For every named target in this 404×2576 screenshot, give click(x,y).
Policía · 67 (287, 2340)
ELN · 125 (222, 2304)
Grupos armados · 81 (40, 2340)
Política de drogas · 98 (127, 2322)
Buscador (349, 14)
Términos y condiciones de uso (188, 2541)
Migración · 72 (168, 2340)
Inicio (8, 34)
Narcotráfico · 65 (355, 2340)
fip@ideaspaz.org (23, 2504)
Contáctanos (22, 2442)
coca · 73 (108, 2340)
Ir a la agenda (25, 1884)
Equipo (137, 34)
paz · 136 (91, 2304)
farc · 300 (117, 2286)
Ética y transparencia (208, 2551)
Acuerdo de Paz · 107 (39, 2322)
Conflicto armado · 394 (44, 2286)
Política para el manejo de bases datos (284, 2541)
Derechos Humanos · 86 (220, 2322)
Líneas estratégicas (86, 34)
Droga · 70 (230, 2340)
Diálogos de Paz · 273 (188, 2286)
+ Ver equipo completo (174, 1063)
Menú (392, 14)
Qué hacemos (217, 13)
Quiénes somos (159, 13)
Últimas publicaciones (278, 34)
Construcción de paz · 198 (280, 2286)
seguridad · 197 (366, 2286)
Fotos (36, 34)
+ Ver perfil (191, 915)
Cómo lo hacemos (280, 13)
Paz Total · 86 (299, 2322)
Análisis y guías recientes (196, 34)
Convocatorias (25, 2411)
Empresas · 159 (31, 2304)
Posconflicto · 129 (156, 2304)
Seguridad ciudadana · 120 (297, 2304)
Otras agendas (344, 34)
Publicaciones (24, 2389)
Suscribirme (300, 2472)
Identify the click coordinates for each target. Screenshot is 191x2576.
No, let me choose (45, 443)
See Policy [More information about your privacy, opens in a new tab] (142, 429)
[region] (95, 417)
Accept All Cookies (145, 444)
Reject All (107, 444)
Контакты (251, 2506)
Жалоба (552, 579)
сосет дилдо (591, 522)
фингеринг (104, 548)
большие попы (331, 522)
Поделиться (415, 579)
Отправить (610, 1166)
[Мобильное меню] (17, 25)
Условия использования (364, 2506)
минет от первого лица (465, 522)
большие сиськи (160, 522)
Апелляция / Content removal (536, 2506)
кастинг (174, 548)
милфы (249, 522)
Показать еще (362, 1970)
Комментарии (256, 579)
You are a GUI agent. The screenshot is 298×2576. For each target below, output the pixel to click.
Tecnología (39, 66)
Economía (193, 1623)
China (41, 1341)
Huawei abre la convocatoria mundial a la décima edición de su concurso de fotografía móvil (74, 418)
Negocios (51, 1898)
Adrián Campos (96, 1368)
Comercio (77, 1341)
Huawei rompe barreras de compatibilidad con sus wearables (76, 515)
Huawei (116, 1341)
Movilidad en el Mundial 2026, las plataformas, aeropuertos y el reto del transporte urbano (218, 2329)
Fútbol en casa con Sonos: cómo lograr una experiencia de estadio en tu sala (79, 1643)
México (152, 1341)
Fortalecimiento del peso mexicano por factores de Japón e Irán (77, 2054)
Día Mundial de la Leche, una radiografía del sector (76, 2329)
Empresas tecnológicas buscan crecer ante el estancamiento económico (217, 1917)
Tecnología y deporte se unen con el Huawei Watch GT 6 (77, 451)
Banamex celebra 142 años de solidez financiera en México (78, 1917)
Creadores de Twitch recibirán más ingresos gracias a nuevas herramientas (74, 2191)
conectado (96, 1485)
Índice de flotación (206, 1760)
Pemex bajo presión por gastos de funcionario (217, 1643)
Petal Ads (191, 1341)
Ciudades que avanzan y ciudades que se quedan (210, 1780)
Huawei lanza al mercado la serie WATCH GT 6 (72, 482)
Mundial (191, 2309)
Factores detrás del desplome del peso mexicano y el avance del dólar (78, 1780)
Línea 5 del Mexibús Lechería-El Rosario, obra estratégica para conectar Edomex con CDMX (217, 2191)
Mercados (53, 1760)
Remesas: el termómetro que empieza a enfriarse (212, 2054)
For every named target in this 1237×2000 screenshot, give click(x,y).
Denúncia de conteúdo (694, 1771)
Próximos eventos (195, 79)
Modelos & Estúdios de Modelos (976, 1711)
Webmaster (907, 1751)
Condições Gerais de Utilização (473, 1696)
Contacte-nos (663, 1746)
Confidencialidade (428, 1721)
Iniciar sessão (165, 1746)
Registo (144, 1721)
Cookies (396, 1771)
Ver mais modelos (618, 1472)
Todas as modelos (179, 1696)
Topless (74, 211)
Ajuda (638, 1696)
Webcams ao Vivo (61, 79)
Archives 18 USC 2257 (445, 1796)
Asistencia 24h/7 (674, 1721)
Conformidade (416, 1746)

» What is required: Rewrite all of the material above, swapping "Convocatorias" for "Oportunidades" and keeping every other line the same.

» Finished exercise:
For every named target in this 404×2576 screenshot, give click(x,y).
Policía · 67 (287, 2340)
ELN · 125 (222, 2304)
Grupos armados · 81 (40, 2340)
Política de drogas · 98 (127, 2322)
Buscador (349, 14)
Términos y condiciones de uso (188, 2541)
Migración · 72 (168, 2340)
Inicio (8, 34)
Narcotráfico · 65 (355, 2340)
fip@ideaspaz.org (23, 2504)
Contáctanos (22, 2442)
coca · 73 (108, 2340)
Ir a la agenda (25, 1884)
Equipo (137, 34)
paz · 136 (91, 2304)
farc · 300 (117, 2286)
Ética y transparencia (208, 2551)
Acuerdo de Paz · 107 (39, 2322)
Conflicto armado · 394 (44, 2286)
Política para el manejo de bases datos (284, 2541)
Derechos Humanos · 86 (220, 2322)
Líneas estratégicas (86, 34)
Droga · 70 (230, 2340)
Diálogos de Paz · 273 (188, 2286)
+ Ver equipo completo (174, 1063)
Menú (392, 14)
Qué hacemos (217, 13)
Quiénes somos (159, 13)
Últimas publicaciones (278, 34)
Construcción de paz · 198 (280, 2286)
seguridad · 197 (366, 2286)
Fotos (36, 34)
+ Ver perfil (191, 915)
Cómo lo hacemos (280, 13)
Paz Total · 86 (299, 2322)
Análisis y guías recientes (196, 34)
Oportunidades (25, 2411)
Empresas · 159 (31, 2304)
Posconflicto · 129 (156, 2304)
Seguridad ciudadana · 120 (297, 2304)
Otras agendas (344, 34)
Publicaciones (24, 2389)
Suscribirme (300, 2472)
Identify the click coordinates for each target. Screenshot is 191x2576.
No, let me choose (45, 443)
See Policy [More information about your privacy, opens in a new tab] (142, 429)
[region] (95, 417)
Accept All Cookies (145, 444)
Reject All (107, 444)
Контакты (251, 2506)
Жалоба (552, 579)
сосет дилдо (591, 522)
фингеринг (104, 548)
большие попы (331, 522)
Поделиться (415, 579)
Отправить (610, 1166)
[Мобильное меню] (17, 25)
Условия использования (364, 2506)
минет от первого лица (465, 522)
большие сиськи (160, 522)
Апелляция / Content removal (536, 2506)
кастинг (174, 548)
милфы (249, 522)
Показать еще (362, 1970)
Комментарии (256, 579)
You are a GUI agent. The screenshot is 298×2576. For each target below, output the pixel to click.
Tecnología (39, 66)
Economía (193, 1623)
China (41, 1341)
Huawei abre la convocatoria mundial a la décima edición de su concurso de fotografía móvil (74, 418)
Negocios (51, 1898)
Adrián Campos (96, 1368)
Comercio (77, 1341)
Huawei rompe barreras de compatibilidad con sus wearables (76, 515)
Huawei (116, 1341)
Movilidad en el Mundial 2026, las plataformas, aeropuertos y el reto del transporte urbano (218, 2329)
Fútbol en casa con Sonos: cómo lograr una experiencia de estadio en tu sala (79, 1643)
México (152, 1341)
Fortalecimiento del peso mexicano por factores de Japón e Irán (77, 2054)
Día Mundial de la Leche, una radiografía del sector (76, 2329)
Empresas tecnológicas buscan crecer ante el estancamiento económico (217, 1917)
Tecnología y deporte se unen con el Huawei Watch GT 6 (77, 451)
Banamex celebra 142 años de solidez financiera en México (78, 1917)
Creadores de Twitch recibirán más ingresos gracias a nuevas herramientas (74, 2191)
conectado (96, 1485)
Índice de flotación (206, 1760)
Pemex bajo presión por gastos de funcionario (217, 1643)
Petal Ads (191, 1341)
Ciudades que avanzan y ciudades que se quedan (210, 1780)
Huawei lanza al mercado la serie WATCH GT 6 (72, 482)
Mundial (191, 2309)
Factores detrás del desplome del peso mexicano y el avance del dólar (78, 1780)
Línea 5 del Mexibús Lechería-El Rosario, obra estratégica para conectar Edomex con CDMX (217, 2191)
Mercados (53, 1760)
Remesas: el termómetro que empieza a enfriarse (212, 2054)
For every named target in this 1237×2000 screenshot, give click(x,y).
Denúncia de conteúdo (694, 1771)
Próximos eventos (195, 79)
Modelos & Estúdios de Modelos (976, 1711)
Webmaster (907, 1751)
Condições Gerais de Utilização (473, 1696)
Contacte-nos (663, 1746)
Confidencialidade (428, 1721)
Iniciar sessão (165, 1746)
Registo (144, 1721)
Cookies (396, 1771)
Ver mais modelos (618, 1472)
Todas as modelos (179, 1696)
Topless (74, 211)
Ajuda (638, 1696)
Webcams ao Vivo (61, 79)
Archives 18 USC 2257 (445, 1796)
Asistencia 24h/7 (674, 1721)
Conformidade (416, 1746)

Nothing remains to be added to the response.